The economic base of the city has changed too. Like other US cities, the predominant activity of central Pittsburgh is also ‘Eds and Meds’, with some four universities and fine medical facilities. Chinese students are attracted to the technical training on offer. The striking headquarters of US Steel is now the home of the University of Pittsburgh Medical Center. Tourism is growing in importance, encouraged by projects such as the conversion of the old railway terminus into Station Square, with its hotel, offices, and fine dining rooms, which was the Foundation’s first project. There is even the start of a shift to public transport, and the short tram line has been extended to cross the two rivers that surround the Downtown area.

Challenges

However under the surface some cracks can be detected. Restoration typically costs much more than the property can be sold for, and needs to be cross-subsidised. Yet with low property values, this is not easy to achieve in the short-term. The Foundation was fortunate in developing and later selling off Station Square when it did, which has provided it with the capital to make profitable loans and undertaken development projects.
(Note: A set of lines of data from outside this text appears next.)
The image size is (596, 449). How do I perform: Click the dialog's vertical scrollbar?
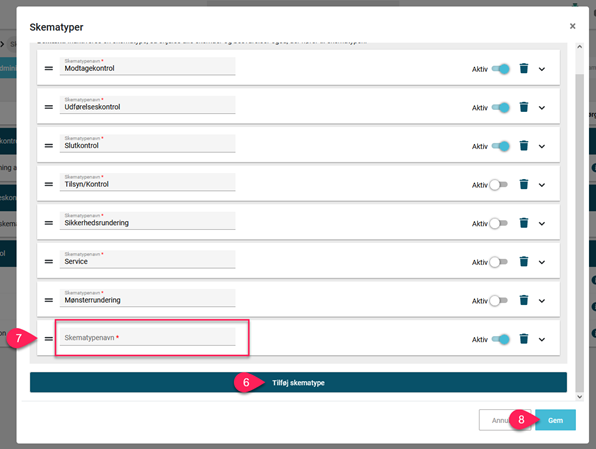tap(579, 233)
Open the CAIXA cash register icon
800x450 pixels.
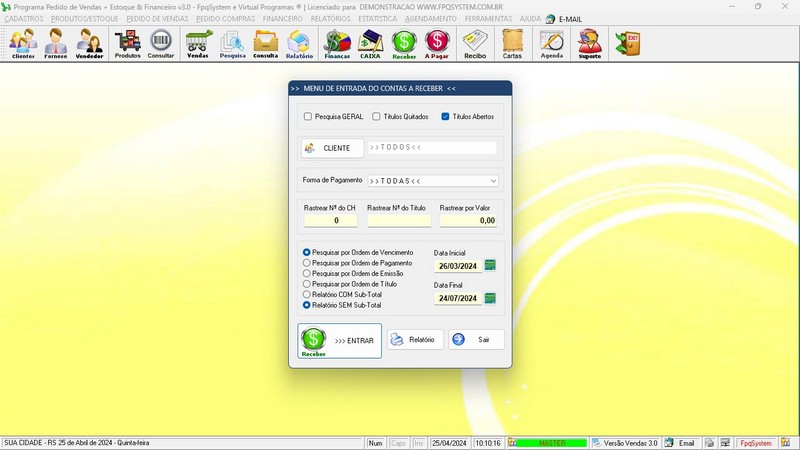click(370, 44)
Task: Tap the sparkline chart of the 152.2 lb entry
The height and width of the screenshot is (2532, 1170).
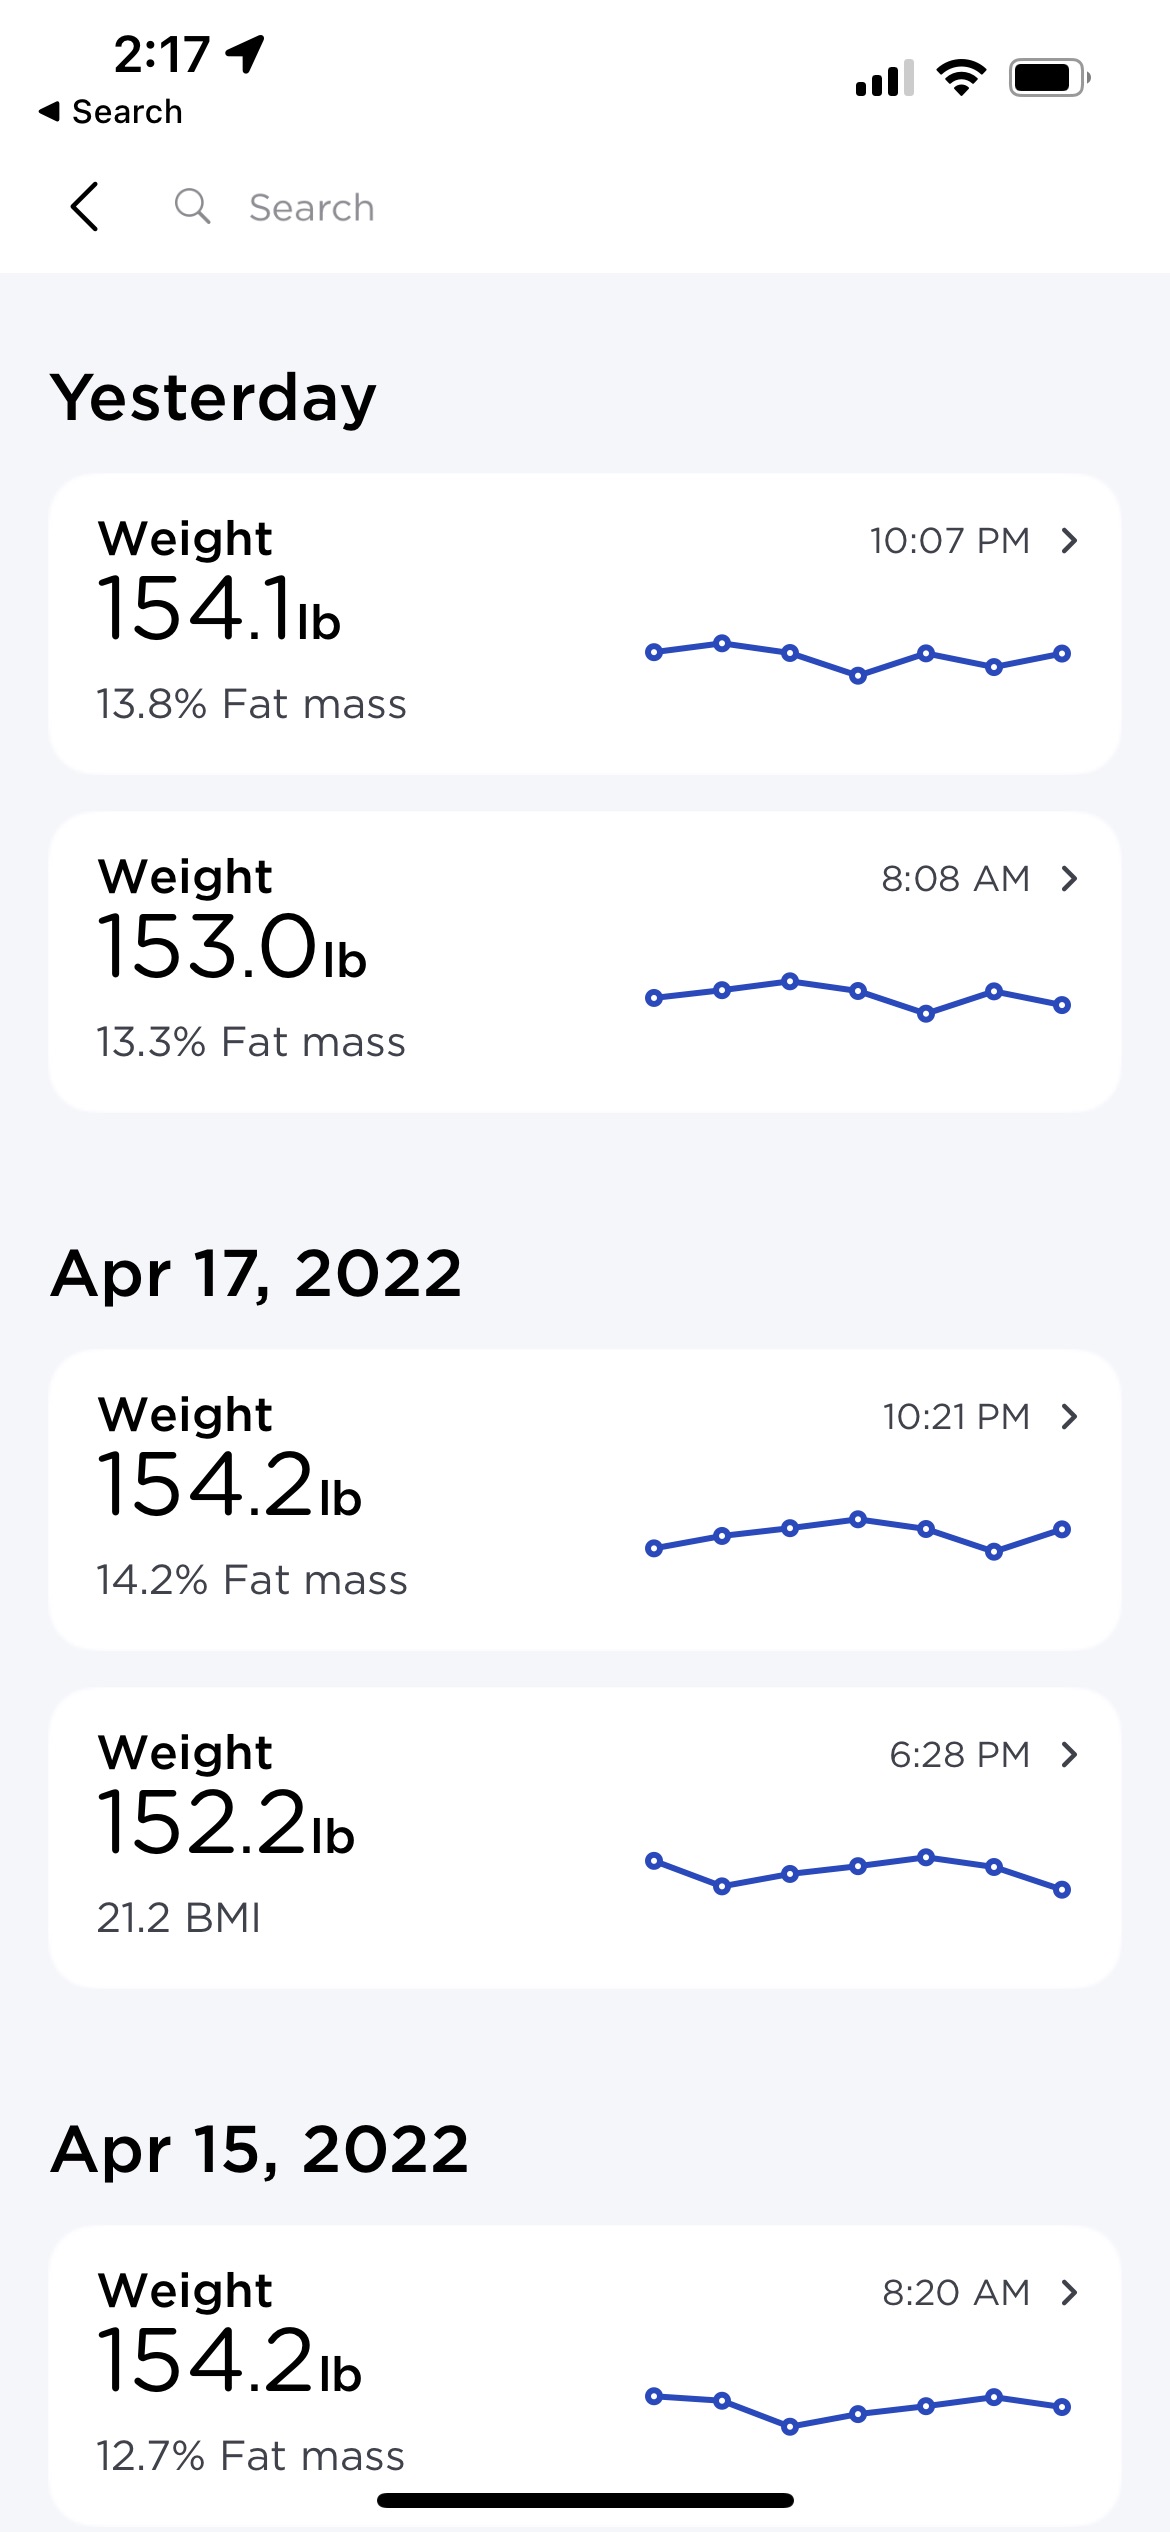Action: click(x=858, y=1873)
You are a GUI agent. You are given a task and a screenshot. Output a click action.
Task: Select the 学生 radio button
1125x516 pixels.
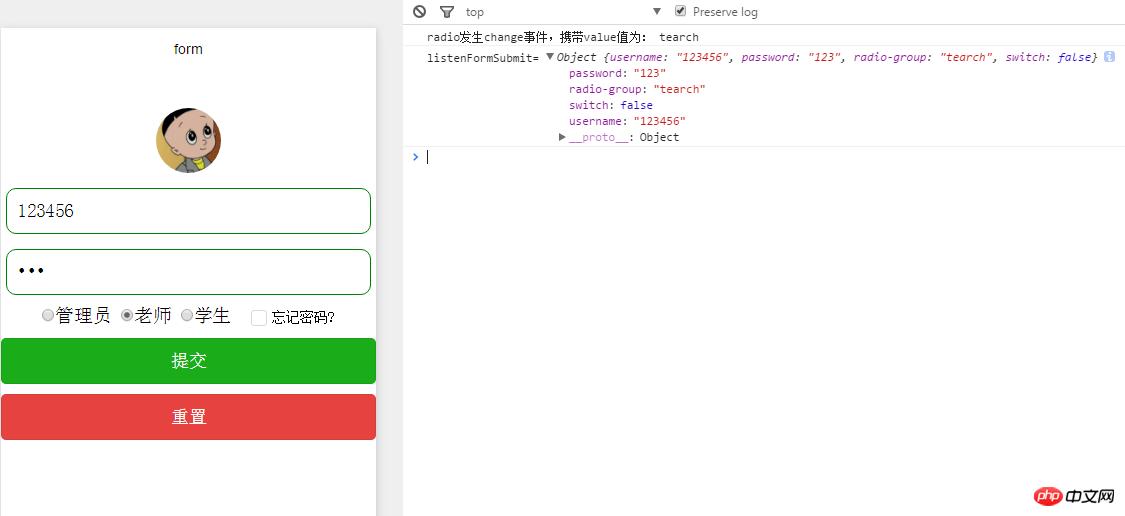click(187, 316)
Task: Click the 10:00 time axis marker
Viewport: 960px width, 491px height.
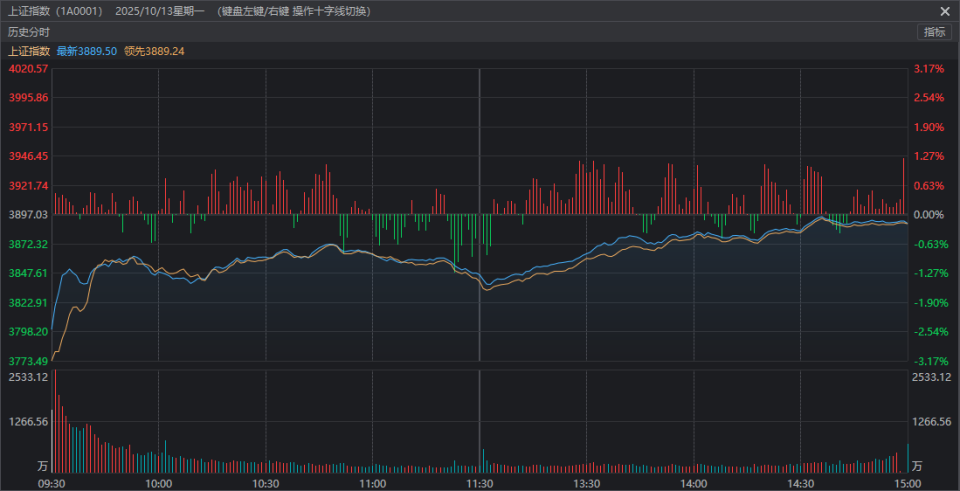Action: (159, 484)
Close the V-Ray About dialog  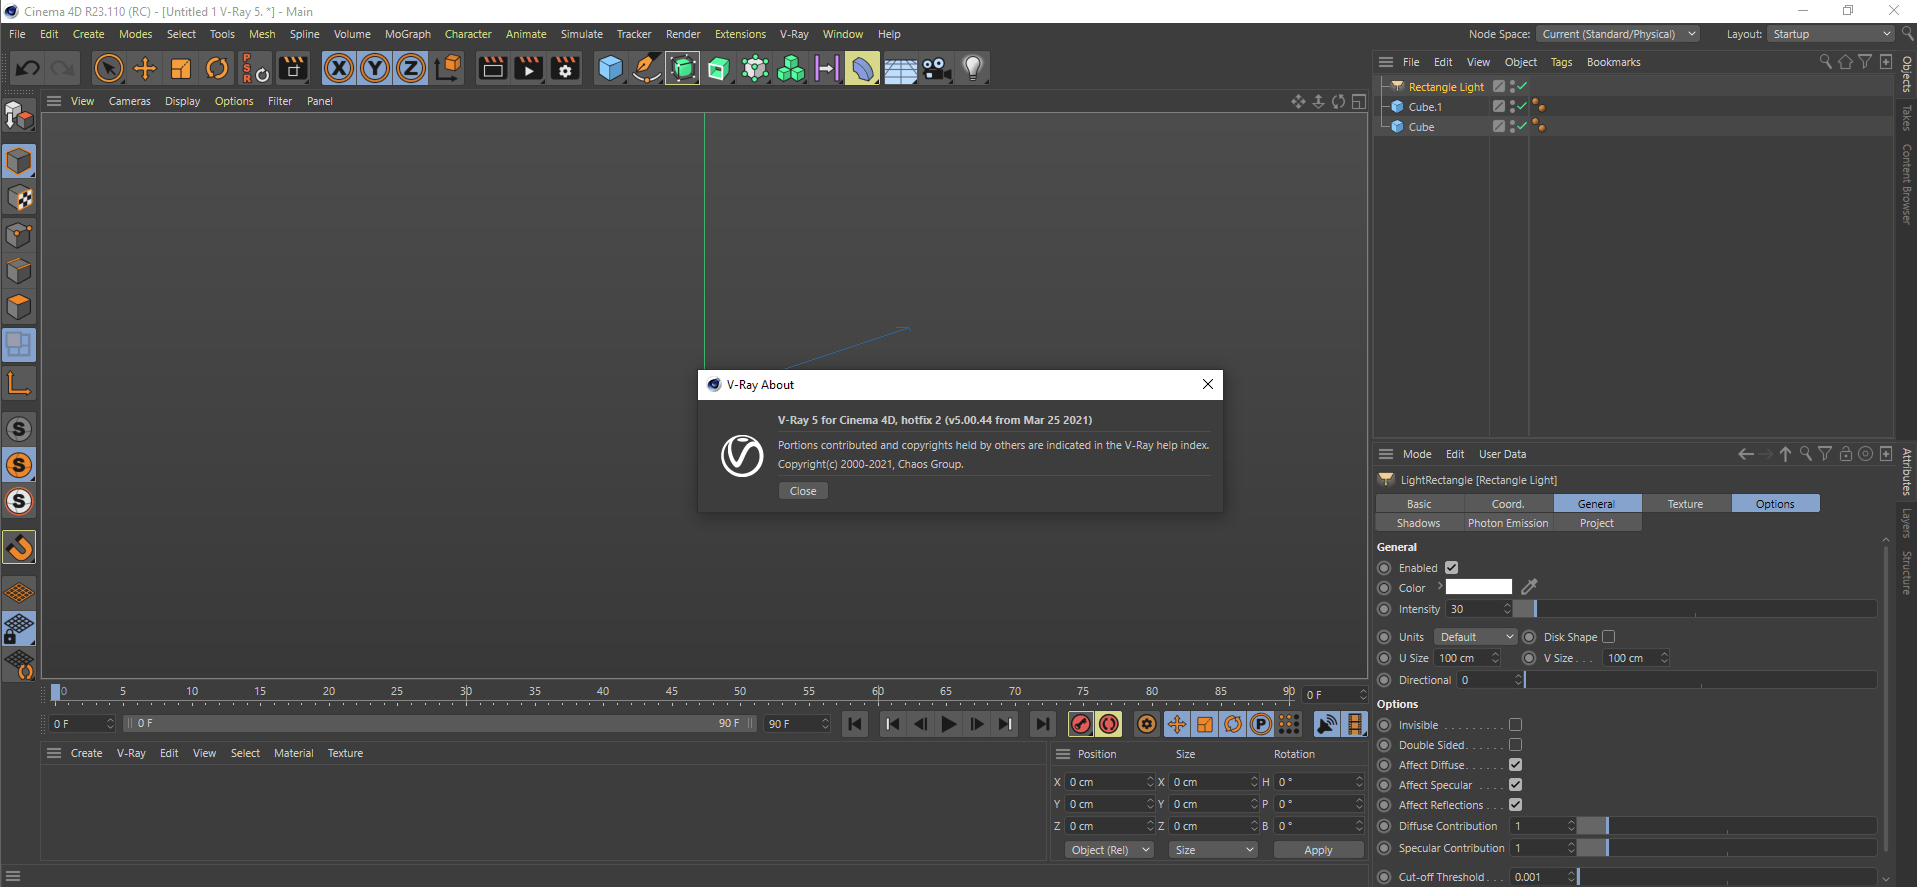[x=803, y=491]
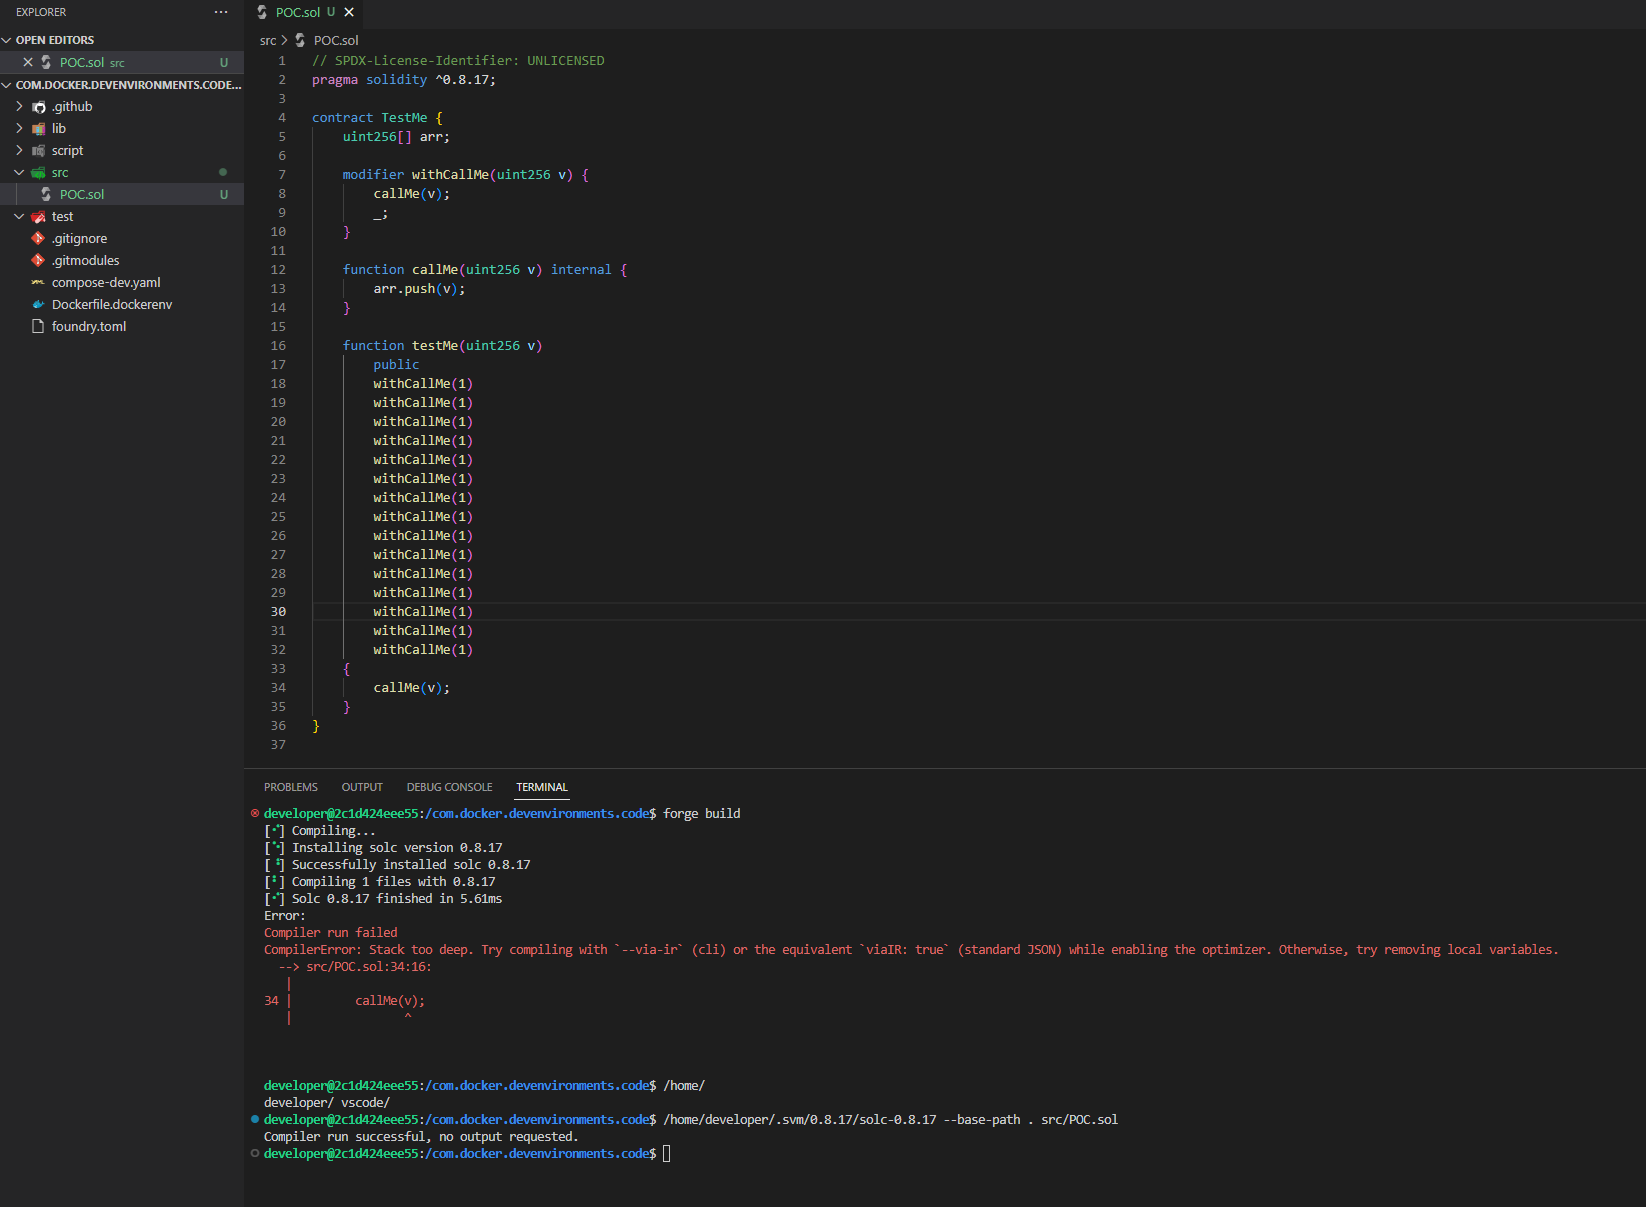
Task: Click the terminal prompt input area
Action: coord(667,1153)
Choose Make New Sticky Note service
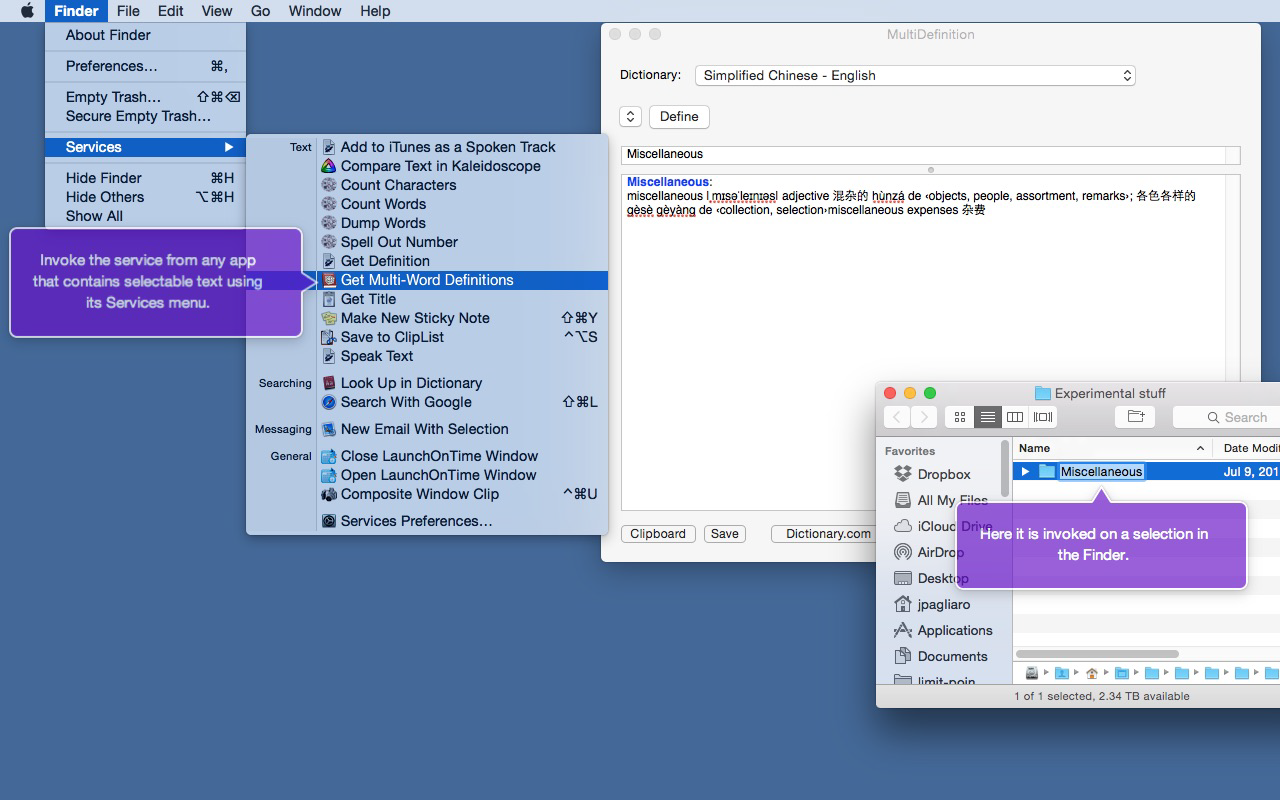Image resolution: width=1280 pixels, height=800 pixels. 414,318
Though there are lots of hybrid buses, the transit system is confusing, and there is only one train a day to Philadelphia, some 350 miles away which takes over seven hours. Hence traffic dominates the main roads, some of which have degenerated into ‘edge city strips’ where walking feels out of place. Tax credits, which have nationally funded some 2.6 million affordable rental homes across the country, are under threat from a Congressional overhaul of the tax code that seeks to eliminate tax breaks.

Also even though the population is no longer declining, it is half what it once was, and the City Council could face problems in meeting future pension obligations. The eminent Professor Richard Florida, who is credited with discovering the ‘creative class’, attacked Pittsburgh when he taught at the University for not being an open enough society that welcomed minorities. David Lewis, the British urban designer who founded Urban Design Associates as a spin-off from his work at the University, comments in an introduction to a guide to the city’s architecture and urban spaces that ‘Pittsburgh is a city waiting to be discovered and explored. Is it a ‘great’ city? No, not yet. I would say it has the making of a great city… A great city is, in fact, the art work of its people… Old buildings are much more than just obsolete structures in the physical sense. They are the custodians of our cultural continuity as a city and as a community.’

Conclusions

In a short visit, made memorable by staying at the superb Mansions on Fifth, a boutique hotel which the Foundation helped fund, and meeting so many committed urbanists, I was struck by the similarities with British post-industrial cities like Sheffield and Manchester. Pittsburgh has wisely seen the need to go beyond grand redevelopment projects to making the most its physical heritage, and creating clean, green and safe streets., Pittsburgh provides a model for how industrial cities can secure a renaissance through making the most of their local assets. The key is a city based development trust that combines skills in restoration and landscaping with the ability to negotiate favourable property deals and fund projects that banks would not consider. This is backed up by a property tax system that rewards enterprise not speculation, and that penalises those who sit on empty property and allow it to decay.

Station square building

Station Square overlooks one of the city’s two rivers

Downtown Pitssburgh

The Downtown contains some great architecture, new and old

Market Square

Shops with apartments above

Market at Fifth has been restored using tax credits, and the men’s outfitters and shoe shop with apartments above have rekindled confidence in the adjoining streets.

Tram at Station Square

The transit line has been upgraded and extended.

mansion hotel

Mansion hotel (2)

Mansions on Fifth is a fine boutique hotel the Foundation has helped to fund.

Arthur Ziegler in Wilkinsburgh

Restoring a run-down neighbourhood requires careful landscaping as well as a mix of affordable homes and houses for the upwardly mobile.